Objective
To evaluate the influence of ABO and Rh blood groups on morbidity among SARS-CoV-2 infected pregnancies.
Design
Prospective observational study.
Setting
78 centers of the Spanish Obstetric Emergency Group.
Population
Pregnant women with SARS-CoV-2 tested with polymerase-chain-reaction between 26-February and 5-November, 2020. A cohort of 1,278 SARS-CoV-2(+) pregnant women was analyzed and a concurrent comparison group of 1,453 SARS-COV-2(-) patients was established.
Methods
Data were collected from medical charts. SARS-COV-2(+) was compared with SARS-COV-2(-) for differences in distribution of blood groups. We performed multivariate analysis, controlling for maternal age and ethnicity, to evaluate association of ABO and Rh blood groups with maternal and perinatal outcomes in SARS-CoV-2(+) patients with adjusted odds ratios (aOR) and 95% confidence intervals (CI).
Main outcomes measures
Medical morbidity: Symptomatic COVID-19 and medical complications. Obstetric outcomes: caesarean delivery, preterm deliveries, preterm premature rupture of membranes (PPROM), hemorrhagic events, pre-eclampsia, maternal and neonatal mortality, stillbirth.
Results
Differences were noted between blood types and Rh for age and ethnicity comparing SARS-CoV-2(+) and SARS-CoV-2(-) groups (p<0.05).
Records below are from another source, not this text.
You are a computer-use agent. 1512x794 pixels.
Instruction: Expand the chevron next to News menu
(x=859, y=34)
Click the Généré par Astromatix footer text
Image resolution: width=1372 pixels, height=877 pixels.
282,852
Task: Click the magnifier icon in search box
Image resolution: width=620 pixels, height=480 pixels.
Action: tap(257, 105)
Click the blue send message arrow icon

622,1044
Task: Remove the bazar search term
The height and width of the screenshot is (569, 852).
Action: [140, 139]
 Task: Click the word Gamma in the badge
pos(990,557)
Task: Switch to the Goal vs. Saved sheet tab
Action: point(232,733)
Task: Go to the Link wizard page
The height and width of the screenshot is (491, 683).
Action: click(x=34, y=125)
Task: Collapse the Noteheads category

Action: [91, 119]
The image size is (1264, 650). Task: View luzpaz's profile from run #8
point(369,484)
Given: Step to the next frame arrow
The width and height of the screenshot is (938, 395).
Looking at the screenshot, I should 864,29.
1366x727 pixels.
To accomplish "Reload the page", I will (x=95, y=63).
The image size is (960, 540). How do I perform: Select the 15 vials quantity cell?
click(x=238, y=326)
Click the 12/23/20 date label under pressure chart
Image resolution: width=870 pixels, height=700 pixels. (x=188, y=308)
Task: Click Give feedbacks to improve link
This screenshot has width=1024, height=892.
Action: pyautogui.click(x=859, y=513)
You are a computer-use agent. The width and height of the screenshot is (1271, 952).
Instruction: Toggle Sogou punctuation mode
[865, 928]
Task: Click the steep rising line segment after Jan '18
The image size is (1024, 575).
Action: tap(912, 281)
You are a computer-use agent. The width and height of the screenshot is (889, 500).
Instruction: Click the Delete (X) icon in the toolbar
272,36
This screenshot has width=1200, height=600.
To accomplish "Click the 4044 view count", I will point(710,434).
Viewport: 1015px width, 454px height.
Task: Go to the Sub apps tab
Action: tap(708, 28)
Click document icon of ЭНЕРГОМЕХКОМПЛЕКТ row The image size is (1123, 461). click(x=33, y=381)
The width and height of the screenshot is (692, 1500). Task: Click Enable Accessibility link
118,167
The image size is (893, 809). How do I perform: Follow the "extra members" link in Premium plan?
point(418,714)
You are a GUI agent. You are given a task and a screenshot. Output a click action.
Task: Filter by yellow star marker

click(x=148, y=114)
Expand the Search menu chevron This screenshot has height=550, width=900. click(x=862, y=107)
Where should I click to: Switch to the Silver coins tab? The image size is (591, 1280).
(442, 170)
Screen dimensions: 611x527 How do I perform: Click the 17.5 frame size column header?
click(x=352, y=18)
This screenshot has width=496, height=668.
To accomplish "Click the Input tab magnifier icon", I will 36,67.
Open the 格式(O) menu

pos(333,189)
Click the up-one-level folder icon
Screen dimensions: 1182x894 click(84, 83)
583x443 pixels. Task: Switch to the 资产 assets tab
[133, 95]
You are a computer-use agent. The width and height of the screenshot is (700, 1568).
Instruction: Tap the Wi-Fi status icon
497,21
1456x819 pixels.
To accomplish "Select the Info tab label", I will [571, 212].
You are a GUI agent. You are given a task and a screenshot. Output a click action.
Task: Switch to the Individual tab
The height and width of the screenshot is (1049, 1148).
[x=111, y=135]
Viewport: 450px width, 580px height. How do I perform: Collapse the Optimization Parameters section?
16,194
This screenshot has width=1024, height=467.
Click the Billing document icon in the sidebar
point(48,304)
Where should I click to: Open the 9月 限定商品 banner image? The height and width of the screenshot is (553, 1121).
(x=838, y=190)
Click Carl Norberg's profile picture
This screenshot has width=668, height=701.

Among the SARS-CoV-2(+) cohort, the odds of symptomatic COVID-19 and obstetric hemorrhagic event were higher in Rh+ vs Rh- mothers (aOR 1.48, 95% CI 1.02-2.14, p=0.037, and aOR 8.72, 95% CI 1.20-63.57, p=0.033, respectively), and PPROM were higher among blood type A vs non-A mothers (aOR 2.06, 95% CI 1.01-4.18, p=0.046).
Conclusions
In SARS-CoV-2(+) pregnant women, Rh- status was associated with a lower risk of symptomatic COVID-19, while Rh+ and blood group A were associated with obstetric hemorrhage and PPROM, respectively.
TWEETABLE ABSTRACT
Among pregnant women with SARS-CoV-2, blood group A and Rh+ are associated with medical and obstetric morbidity.